There is so much that has been going wrong for so long now that I have become very negative. I asked a friend today if she thought I was a negative person and she said "sometimes." I felt so bad. I never used to be so negative. I have always tried to look on the bright side of things. Right now there really doesn't seem to be a bright side but I know there is. We have been waiting for a miracle since we moved down here but I think we have been getting our miracle all along, it has just come in the form of small miracles, one at a time. For my own good I will list them:

1. It was a miracle that Matt was offered the transfer to Arizona, we could have been without a job.

2. It is a miracle that we got into this house. It was pure faith, prayers, our wonderful realtor and adrenaline that got us into this beautiful home where my children can sleep safely every night.

3. It is a miracle that I moved into a house 2 doors up from one of the most wonderful friends I will have. She has been a blessing, even before we moved in I met her and was comforted that she was here.

4. It is a miracle that I met a friend who works with Matt that is willing to put up with all of my quirks and love me for them.

5. It is a miracle that we are able to find a plethera of doctors here to help with Ivan and Claire. We were so limited in Utah and never would have received the help we are now without moving here.

6. It is a miracle that a wonderful friend was willing to give me little Gidget(my Yorkie Pup) after the loss of two babies this year.

7. It is a miracle that I was able to get pregnant two months in a row, even if those spirits had to return to Heavenly Father immediately.

8. It is a miracle that I have a husband that is willing to work so hard to make our family safe and happy.

9. It is a miracle that we are able to attend the temple which is no longer as far from our house and that our prayers have been answered within it's walls.

10. It is a miracle that after 5 years of trying to find legal help for a friend over seas, I find it right here in AZ.

11. It is a miracle that I have found doctors here that are familiar with my medical history and can help manage my pain.

12. It is a miracle that I have a select group of friends that still love me from afar and call or email to make sure I am alright.

13. It is a miracle that just when money was so tight I got a babysitting job.

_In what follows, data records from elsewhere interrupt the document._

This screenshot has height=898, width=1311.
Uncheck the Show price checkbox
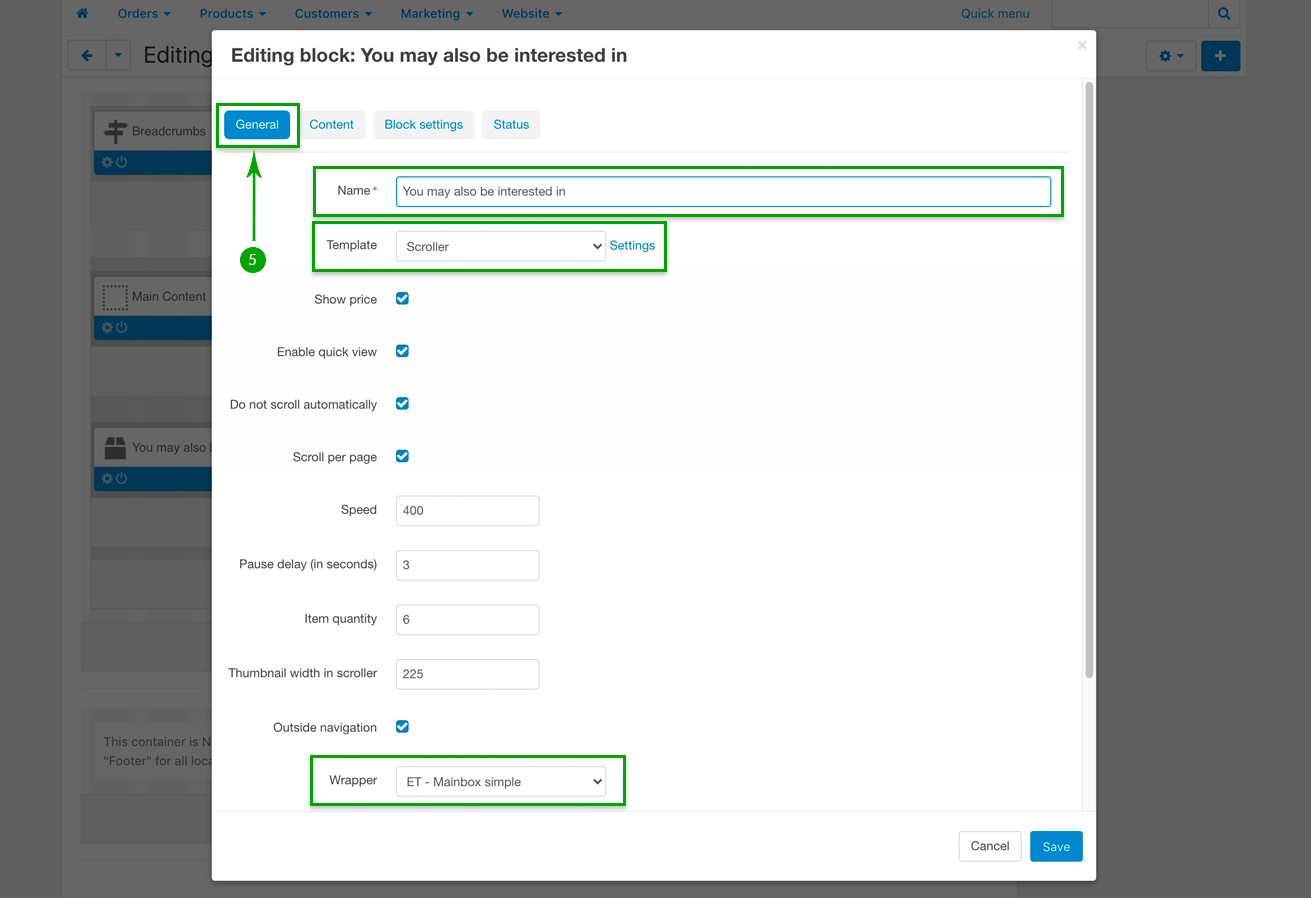pos(402,298)
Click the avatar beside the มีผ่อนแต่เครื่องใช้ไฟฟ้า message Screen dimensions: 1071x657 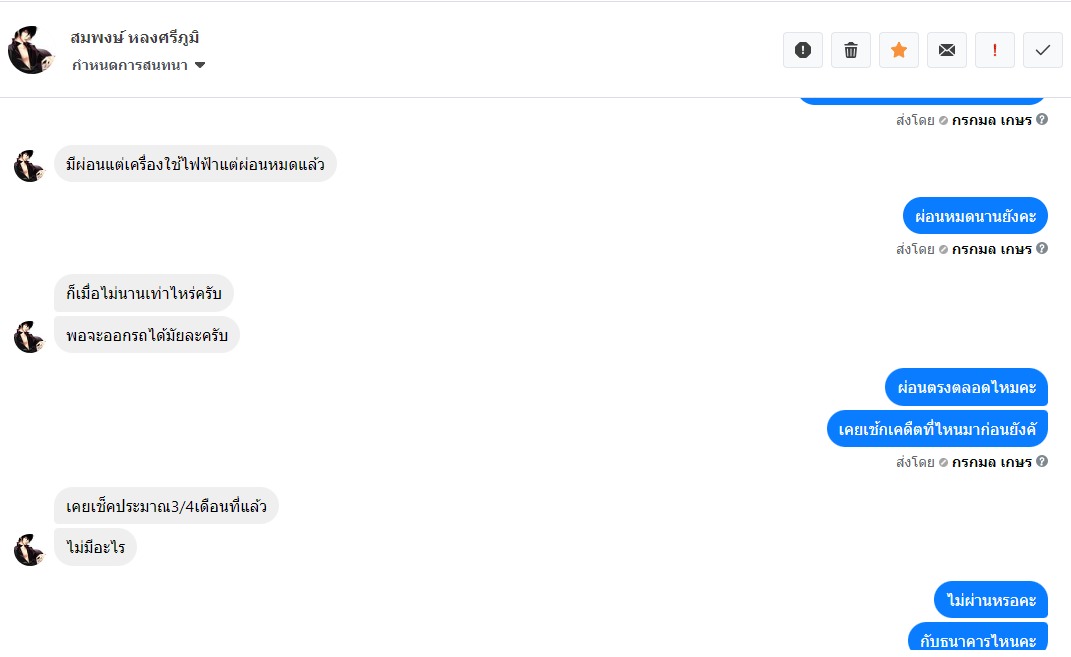29,165
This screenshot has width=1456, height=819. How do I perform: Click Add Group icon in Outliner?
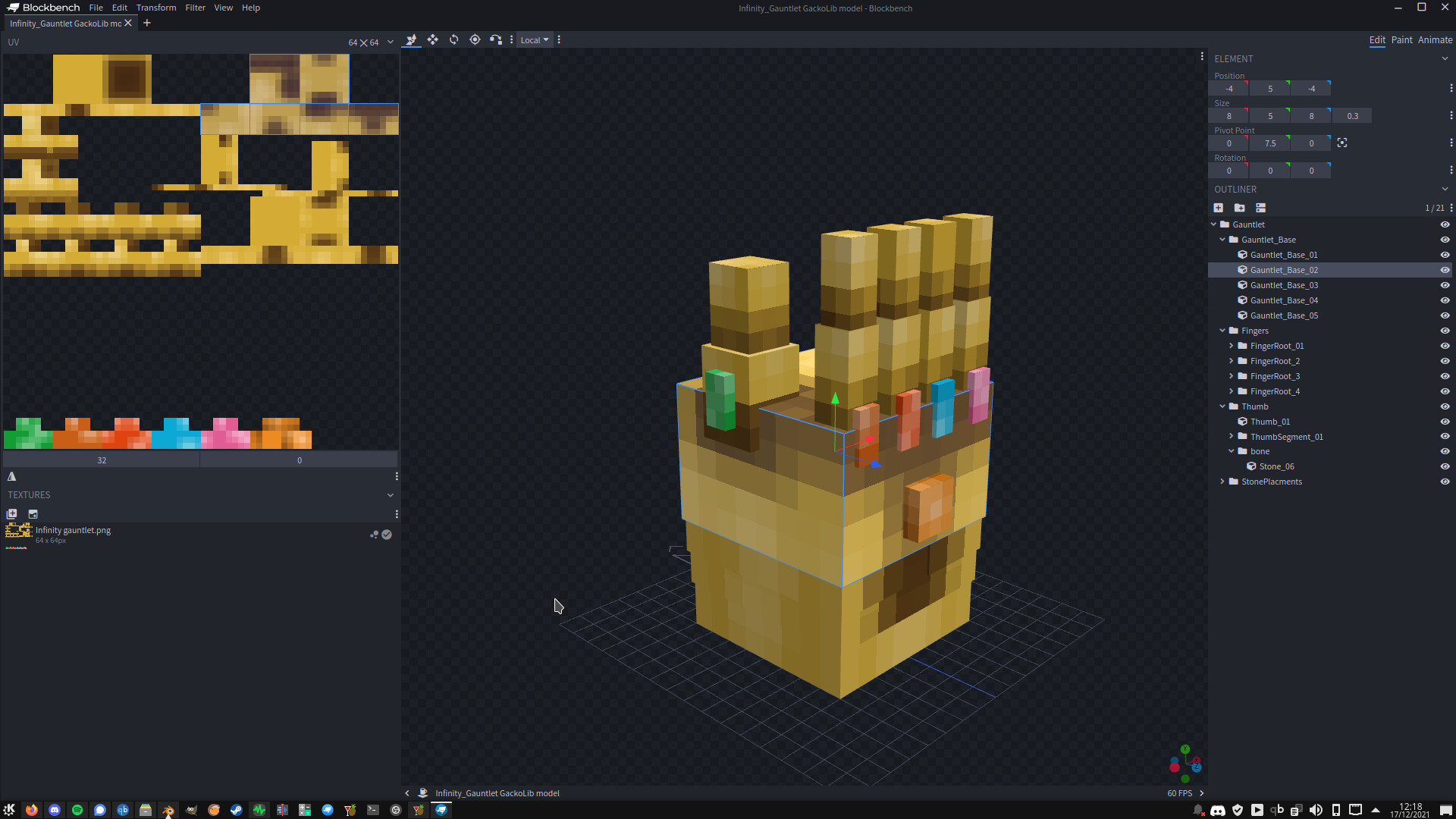point(1240,208)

The list could go on and on. There are new reasons everyday that prove to me that we are supposed to be here. I am going to try to focus on those when times get hard and believe me, they have been as hard as they have ever been for me. I realize now that I have always been comfortable in life. Now that things are not so comfortable I am leaning to the Lord for understanding and have grown closer to him. I cannot say what the Lord has in store for us. I do know we were sent here to see if we would be obedient and I am so grateful that we came. I do know that no matter how hard things may be with my children that God sent them to us for a reason. No one else could love them like Matt and I can and there is no way in my lifetime that anyone else will have to. I have so many friends that have become my family and I will forever be in your debt. Each one of you has created memories for me that make me laugh and cry and miss you all the more. It seems now as if those kinds of friendships could only be impossible here but I know that the Lord has already blessed me with a few of them and that with time, I will come to love the people of Arizona as much as I loved the people of Utah. I am grateful for a testimony of the Gospel of Jesus Christ which daily reminds me that although things seem hopeless, God is holding my hand through every moment of my journey here on earth. I am so thankful for the atonement and the ability it gives me to fight day in and day out to do what is right and be forgiven when I fall short. I am so thankful for the beautiful family that God has sent to me, including a wonderful husband for whom there are not enough words to express my love. I will be sure to count my blessings before I let myself fall apart anymore.

3 comments:

Lynda said...

Its a blessing from God, Aubs, that you can even see these things. Continue to walk closely with Him, for He is the answer. Now if I could just take my own advice life would be grand!

By the way, what a generous offer and I would simply adore a blanket made with love :)

Tami's Eclectic Corner said...

I loved this post! It's amazing when you start to look for the good there's soooo much to be found! I need to be better at remembering that. I love ya!!

todavine said...

Its hard to see the blessing when they aren't what we had hoped or want them to be; but God knows what is best for us. Keep up the positvie attitude that I know you to have.